■ WHAT YOU NEED TO DO: Could you set down the lines below, from the one containing "The width and" through the final line, exactly as written?
::::::::
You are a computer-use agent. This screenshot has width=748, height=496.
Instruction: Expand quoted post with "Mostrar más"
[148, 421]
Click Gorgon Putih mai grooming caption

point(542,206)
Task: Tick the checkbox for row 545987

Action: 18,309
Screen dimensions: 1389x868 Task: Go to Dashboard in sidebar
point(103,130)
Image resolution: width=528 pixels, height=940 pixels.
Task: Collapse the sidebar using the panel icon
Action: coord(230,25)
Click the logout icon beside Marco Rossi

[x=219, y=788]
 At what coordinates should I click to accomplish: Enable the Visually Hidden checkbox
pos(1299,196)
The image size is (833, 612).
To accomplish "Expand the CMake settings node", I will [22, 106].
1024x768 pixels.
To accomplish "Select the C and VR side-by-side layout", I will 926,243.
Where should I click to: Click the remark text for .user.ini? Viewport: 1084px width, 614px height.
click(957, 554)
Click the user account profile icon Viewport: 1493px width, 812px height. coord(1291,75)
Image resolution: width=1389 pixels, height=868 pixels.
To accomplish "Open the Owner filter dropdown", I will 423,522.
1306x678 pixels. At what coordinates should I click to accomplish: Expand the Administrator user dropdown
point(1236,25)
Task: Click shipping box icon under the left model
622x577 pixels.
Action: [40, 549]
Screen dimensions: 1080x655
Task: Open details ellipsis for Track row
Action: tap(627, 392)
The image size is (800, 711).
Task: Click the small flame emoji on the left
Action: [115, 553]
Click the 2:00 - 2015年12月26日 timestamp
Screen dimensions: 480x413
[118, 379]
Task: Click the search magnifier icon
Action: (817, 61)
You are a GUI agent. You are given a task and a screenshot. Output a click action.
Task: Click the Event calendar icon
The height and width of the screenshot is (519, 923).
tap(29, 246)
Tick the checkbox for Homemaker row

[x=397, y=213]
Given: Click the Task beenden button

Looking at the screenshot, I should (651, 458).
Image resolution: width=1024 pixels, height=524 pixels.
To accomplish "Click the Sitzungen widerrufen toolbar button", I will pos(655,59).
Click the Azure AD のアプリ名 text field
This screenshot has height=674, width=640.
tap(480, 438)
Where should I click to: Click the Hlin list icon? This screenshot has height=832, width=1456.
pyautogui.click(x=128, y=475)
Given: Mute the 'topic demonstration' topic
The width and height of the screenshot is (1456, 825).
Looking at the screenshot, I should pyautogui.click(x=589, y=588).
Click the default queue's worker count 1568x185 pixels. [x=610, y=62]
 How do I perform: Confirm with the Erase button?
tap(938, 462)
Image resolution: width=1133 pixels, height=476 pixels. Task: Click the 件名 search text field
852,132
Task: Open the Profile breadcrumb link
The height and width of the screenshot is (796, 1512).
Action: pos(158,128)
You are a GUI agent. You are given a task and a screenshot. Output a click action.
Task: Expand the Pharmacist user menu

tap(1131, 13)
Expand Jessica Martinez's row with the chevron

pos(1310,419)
::::::::
■ EXERCISE RESPONSE:
The width and height of the screenshot is (1456, 825).
Looking at the screenshot, I should pyautogui.click(x=589, y=588).
Click the default queue's worker count 1568x185 pixels. [x=610, y=62]
 How do I perform: Confirm with the Erase button?
tap(938, 462)
Image resolution: width=1133 pixels, height=476 pixels. Task: Click the 件名 search text field
852,132
Task: Open the Profile breadcrumb link
The height and width of the screenshot is (796, 1512).
Action: pos(158,128)
You are a GUI agent. You are given a task and a screenshot. Output a click action.
Task: Expand the Pharmacist user menu

tap(1131, 13)
Expand Jessica Martinez's row with the chevron

pos(1310,419)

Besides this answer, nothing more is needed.